Catalysis: Opportunities for Sustainable Polymer Chemistry
Robert M. Waymouth, Department of Chemistry, Stanford University, California, USA
Catalysis is a foundational pillar for sustainable chemical processes; the discovery of highly active, environmentally benign catalytic processes is a central goal of Green Chemistry. Polymers are ubiquitous and are highly useful modern materials. Catalysis has proven the enabling science for polymer synthesis, as well as a key strategy for generating new monomers from petrochemical and renewable feedstocks. The development of new families of catalysts continues to drive innovation in the generation of new polymeric materials.
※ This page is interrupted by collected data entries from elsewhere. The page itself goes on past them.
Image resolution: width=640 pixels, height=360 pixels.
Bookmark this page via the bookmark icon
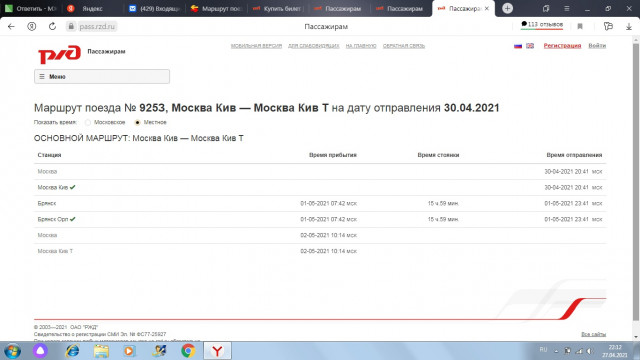tap(580, 27)
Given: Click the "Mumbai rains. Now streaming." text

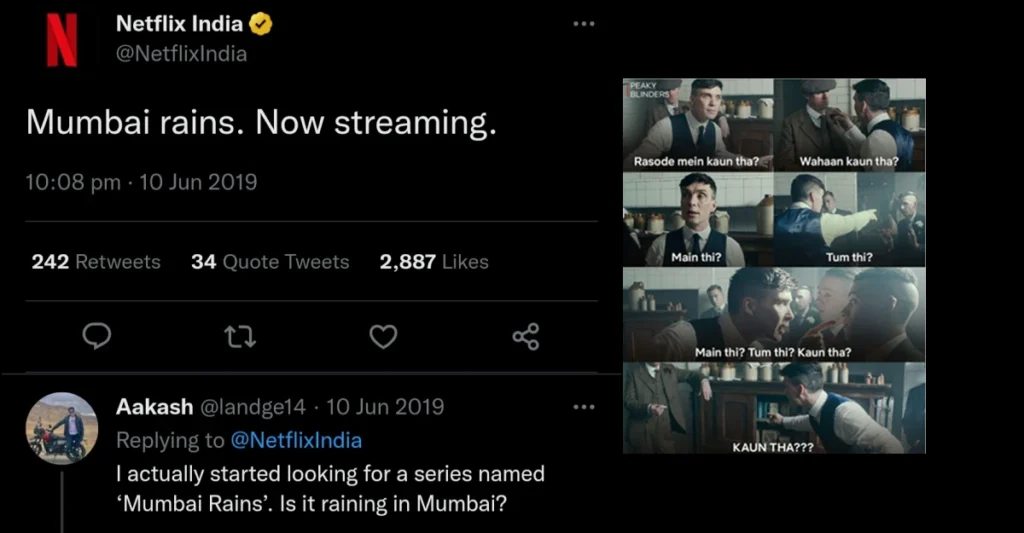Looking at the screenshot, I should tap(261, 122).
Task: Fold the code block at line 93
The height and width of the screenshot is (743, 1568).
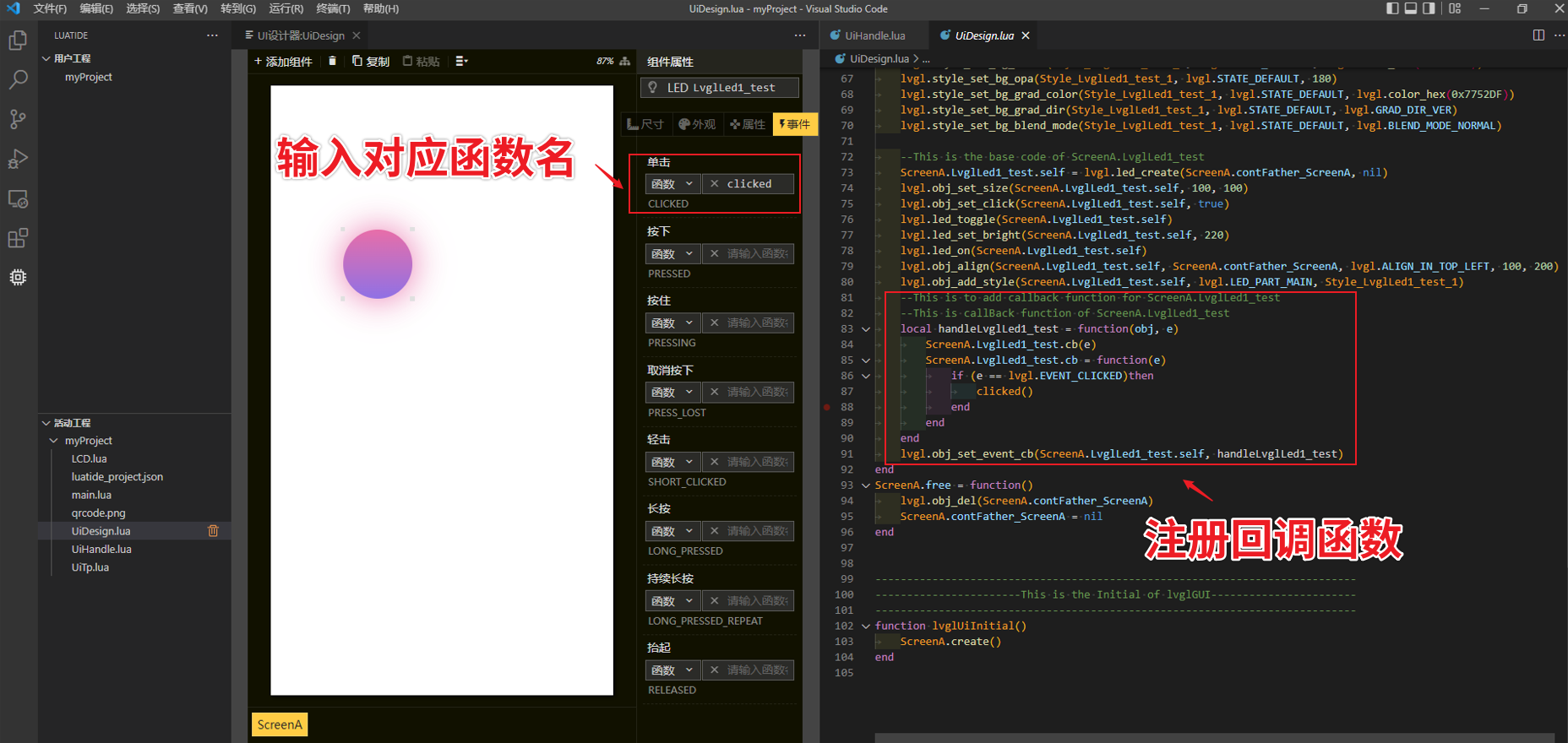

Biodegradable polymers derived from renewable resources provide an attractive alternative to many petrochemical thermoplastics due to their attractive and improving cost/performance characteristics, their application as biomedical materials, and their potential to mitigate the environmental impact of discarded plastic waste in landfills. We have developed new catalytic methods for transforming biomass feedstocks into new monomers and chemical intermediates.[1,2,3] With Jim Hedrick of IBM, we have developed a new family of environmentally benign organic catalysts for the synthesis of biodegradable and biocompatible plastics.[4,5] Mechanistic and theoretical investigations generated new scientific insights on the diversity of mechanistic pathways for selective oxidations[2,6] and organocatalytic polymerization reactions and the opportunities that these new insights have created for the synthesis of well-defined macromolecular architectures, including high molecular weight cyclic polyesters.[7]